DIRECTIONS
Arrange the listing below as a JSON list of strings, one string per line and blank lines left out, starting with the line containing "Locate an element on the screen. The" and going on through the end of the listing. Leave the pictures out.

RECORDS FOR THIS EXERCISE
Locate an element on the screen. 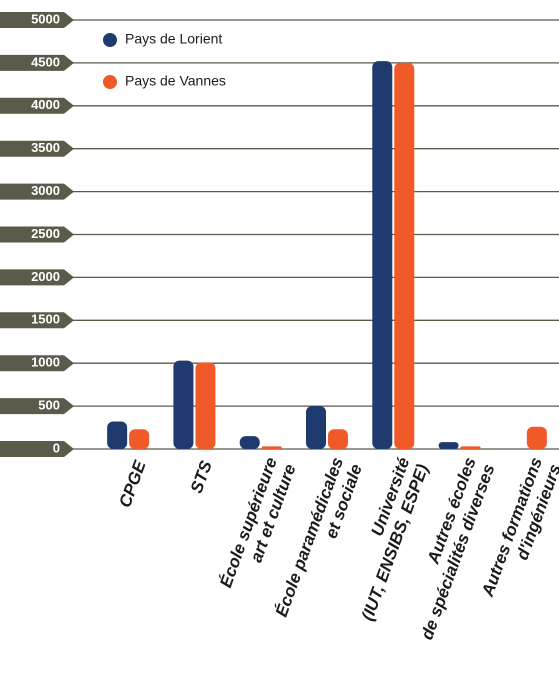 Image resolution: width=559 pixels, height=682 pixels. x-tick-line: CPGE is located at coordinates (134, 484).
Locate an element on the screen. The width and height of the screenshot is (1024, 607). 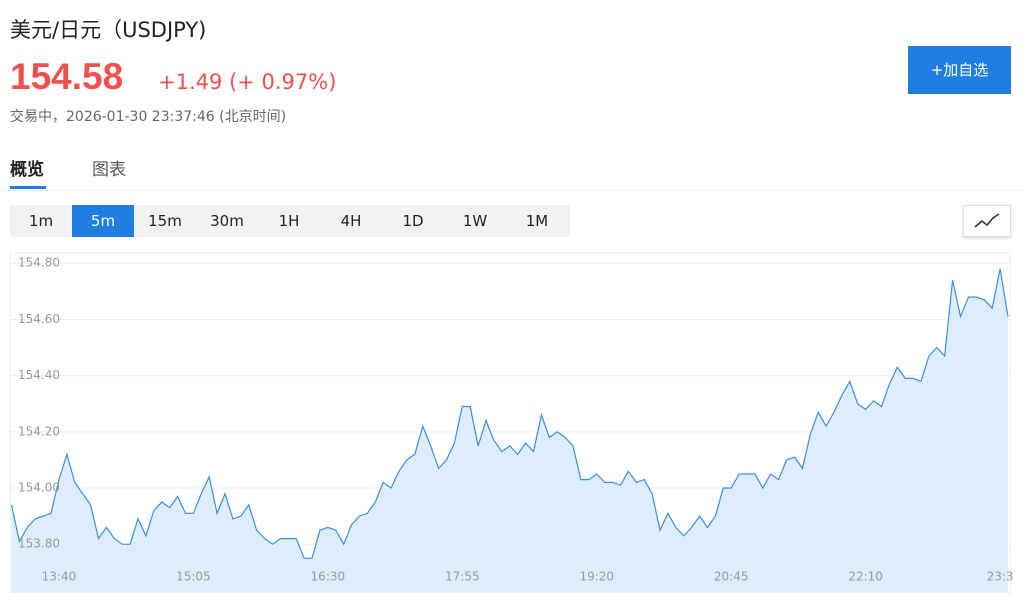
status: 交易中，2026-01-30 23:37:46 (北京时间) is located at coordinates (148, 117).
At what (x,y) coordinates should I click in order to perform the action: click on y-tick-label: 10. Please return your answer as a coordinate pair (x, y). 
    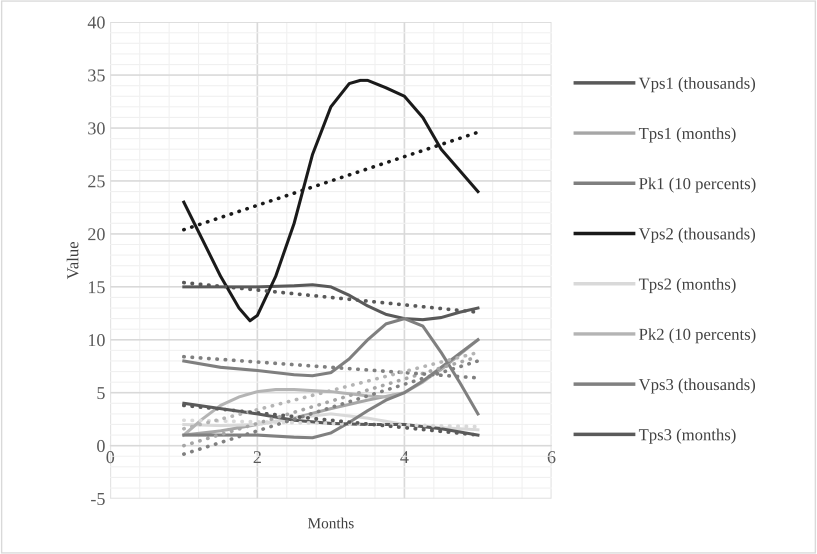
    Looking at the image, I should click on (96, 340).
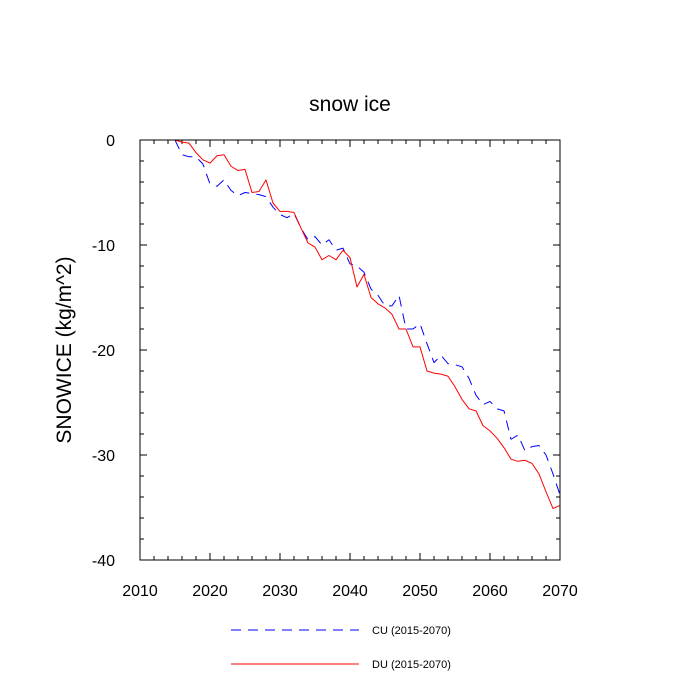 The image size is (700, 700). I want to click on x-tick-label: 2010, so click(140, 592).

RESULT OF THE TASK
[
  "Locate an element on the screen. The width and height of the screenshot is (1024, 607). ",
  "status: 交易中，2026-01-30 23:37:46 (北京时间) is located at coordinates (148, 117).",
  "At what (x,y) coordinates should I click in order to perform the action: click on y-tick-label: 10. Please return your answer as a coordinate pair (x, y). ",
  "    Looking at the image, I should click on (96, 340).",
  " The image size is (700, 700). I want to click on x-tick-label: 2010, so click(140, 592)."
]